Edie gave him a doubting look and they were silent for a moment, savouring the peerless atmosphere of the place.

'And at the very least they certainly looked peaceful before the roof came down, did they not?' Roberto said finally.

'They weren't really there though were they, Roberto?'

'Perhaps not, but we were, so their legacy lives on. Perhaps in another six hundred years someone else will learn of the Medici Secret. And, who knows? They may even live in more enlightened times. It would be nice to think that one day there might be no place for people like Fournier and nothing to be gained from trying to sell death to the highest bidder.' 'What? You mean the Humanist ideal?'

'Something like that,' he whispered, pulling her close and lowering his lips to hers. 'Something like that'

The Facts Behind the Fiction The Medici Secret is of course a work of fiction but, as with my first novel Equinox, many elements of this story are also based in fact. What follows is a summary of those elements and the truth behind them.

Ancient Manuscripts

The Greeks and Romans were great chroniclers. Unfortunately for human civilisation much of what was written in ancient times has been lost. The magnificent store of knowledge destroyed when the library at Alexandria was razed was one of the worst losses. But many texts disappeared in other, less dramatic ways.

Some of the vast literature of Greek and Roman civilisation was preserved in the monasteries and royal libraries of Europe and Asia Minor, and many documents survived the Dark Ages. It was largely thanks to the Florentines that this knowledge was retrieved by Europeans and used as the basis for the tremendous blossoming of civilisation we call the Renaissance.

The great fourteenth-century Italian philosopher, Petrarch, gathered about him a collection of like-minded adepts who shared a fascination with the Classical tradition. They believed there were perhaps thousands of manuscripts and documents in the original Latin and Greek secreted away in private collections and in isolated monasteries. Many of these men made it their life's work to seek out such treasures.

A generation after Petrarch, some of the most significant finds in the area of ancient 'scientific' studies were made. One of the most important figures in this quest was Niccolo Niccoli. During the second decade of the fifteenth century, Niccoli discovered Astronomica by the Roman writer Manilius, along with Lucretius' De Rerum Natura and several books about mining and agriculture including Silvae by Statius and De Re Rustica by Columella. A few years later, Bracciolini found Cassio Frontinus' On Aqueducts, which had provided the cornerstone of Roman architectural technique, and Cicero's Brutus, a book that soon became politically controversial because of its portrayal of the virtues of a monarchical form of government.

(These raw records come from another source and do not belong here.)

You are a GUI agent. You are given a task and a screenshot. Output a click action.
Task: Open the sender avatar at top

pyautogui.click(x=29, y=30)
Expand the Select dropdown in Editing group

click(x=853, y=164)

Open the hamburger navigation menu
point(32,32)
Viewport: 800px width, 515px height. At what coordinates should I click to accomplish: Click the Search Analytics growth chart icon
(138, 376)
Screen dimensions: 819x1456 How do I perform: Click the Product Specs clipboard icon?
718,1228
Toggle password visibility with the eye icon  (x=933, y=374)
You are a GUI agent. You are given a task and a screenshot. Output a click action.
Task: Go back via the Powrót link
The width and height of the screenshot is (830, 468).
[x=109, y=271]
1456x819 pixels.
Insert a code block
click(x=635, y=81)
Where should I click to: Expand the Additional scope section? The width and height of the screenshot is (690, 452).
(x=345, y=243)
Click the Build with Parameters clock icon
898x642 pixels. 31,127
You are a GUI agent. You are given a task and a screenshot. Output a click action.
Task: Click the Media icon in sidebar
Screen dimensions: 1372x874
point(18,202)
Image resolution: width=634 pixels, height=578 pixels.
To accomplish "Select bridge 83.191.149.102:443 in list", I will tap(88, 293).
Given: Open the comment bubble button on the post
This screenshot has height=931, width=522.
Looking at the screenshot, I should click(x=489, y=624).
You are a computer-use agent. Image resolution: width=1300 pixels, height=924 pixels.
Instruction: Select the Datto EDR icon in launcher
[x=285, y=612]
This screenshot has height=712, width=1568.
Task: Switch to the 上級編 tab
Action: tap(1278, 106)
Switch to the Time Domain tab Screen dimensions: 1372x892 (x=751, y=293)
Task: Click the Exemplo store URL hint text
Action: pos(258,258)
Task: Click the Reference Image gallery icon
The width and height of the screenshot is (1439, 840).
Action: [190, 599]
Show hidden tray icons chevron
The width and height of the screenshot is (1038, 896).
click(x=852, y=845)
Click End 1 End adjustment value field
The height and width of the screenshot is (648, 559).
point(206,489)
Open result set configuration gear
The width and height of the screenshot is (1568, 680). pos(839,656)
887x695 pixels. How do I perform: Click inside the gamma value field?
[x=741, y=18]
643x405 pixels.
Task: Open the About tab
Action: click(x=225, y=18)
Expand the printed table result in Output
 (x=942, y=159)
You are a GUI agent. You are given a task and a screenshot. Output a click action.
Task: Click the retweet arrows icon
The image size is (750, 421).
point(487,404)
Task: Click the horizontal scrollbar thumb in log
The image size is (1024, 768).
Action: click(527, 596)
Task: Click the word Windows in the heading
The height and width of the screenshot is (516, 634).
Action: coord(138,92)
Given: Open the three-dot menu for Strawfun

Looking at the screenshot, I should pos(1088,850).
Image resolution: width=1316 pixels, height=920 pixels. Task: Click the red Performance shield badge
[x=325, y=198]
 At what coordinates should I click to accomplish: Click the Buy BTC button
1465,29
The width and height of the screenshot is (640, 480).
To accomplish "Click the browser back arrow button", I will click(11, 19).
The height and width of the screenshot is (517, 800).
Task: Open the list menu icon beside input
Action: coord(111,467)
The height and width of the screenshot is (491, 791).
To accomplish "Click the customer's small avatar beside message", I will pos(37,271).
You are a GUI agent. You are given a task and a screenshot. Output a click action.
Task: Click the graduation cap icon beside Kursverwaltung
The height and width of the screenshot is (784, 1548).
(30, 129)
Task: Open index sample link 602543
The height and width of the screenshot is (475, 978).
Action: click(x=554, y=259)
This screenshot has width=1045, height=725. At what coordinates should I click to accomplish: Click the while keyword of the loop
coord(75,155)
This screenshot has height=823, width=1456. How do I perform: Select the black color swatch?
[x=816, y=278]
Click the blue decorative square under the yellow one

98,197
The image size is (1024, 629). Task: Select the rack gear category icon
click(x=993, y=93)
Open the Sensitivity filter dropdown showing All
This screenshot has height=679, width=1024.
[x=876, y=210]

What was significant about these finds was that they were written in the original Latin and were mostly unadulterated. This meant that for the first time the Florentine elite of the late fourteenth and early fifteenth centuries could read the words of the great thinkers of the Classical era exactly as they had been written.

This was a tremendous advance. But perhaps even more important is the fact that, when these works were translated and interpreted, it was soon realised just how much the scientific thinking of Roman scholars was actually based upon an older source: the ideas of the Greeks, and in particular, such figures as Archimedes, Aristotle, Pythagoras and Plato from the golden era of Greek learning between 500 and 250 BC.

The inevitable result of this was a new and intensified search for the original Greek sources of scientific knowledge. Inspired by what had already been found, many of the richest people in Florence began to send emissaries abroad to locate and to purchase on their behalf anything they could find in the original Greek.

Until this time, the only original Greek manuscripts in Western European hands consisted of a few fragments of Aristotle and scraps of Plato along with some tracts of Euclid, all jealously guarded by monks or in the hands of a few devotees. Petrarch himself was reputed to have owned an original manuscript of Homer, but could not read a word of it. On the authority of the Roman writers to whom he referred, he accepted that Homer was a great poet and would kiss the book every night before retiring.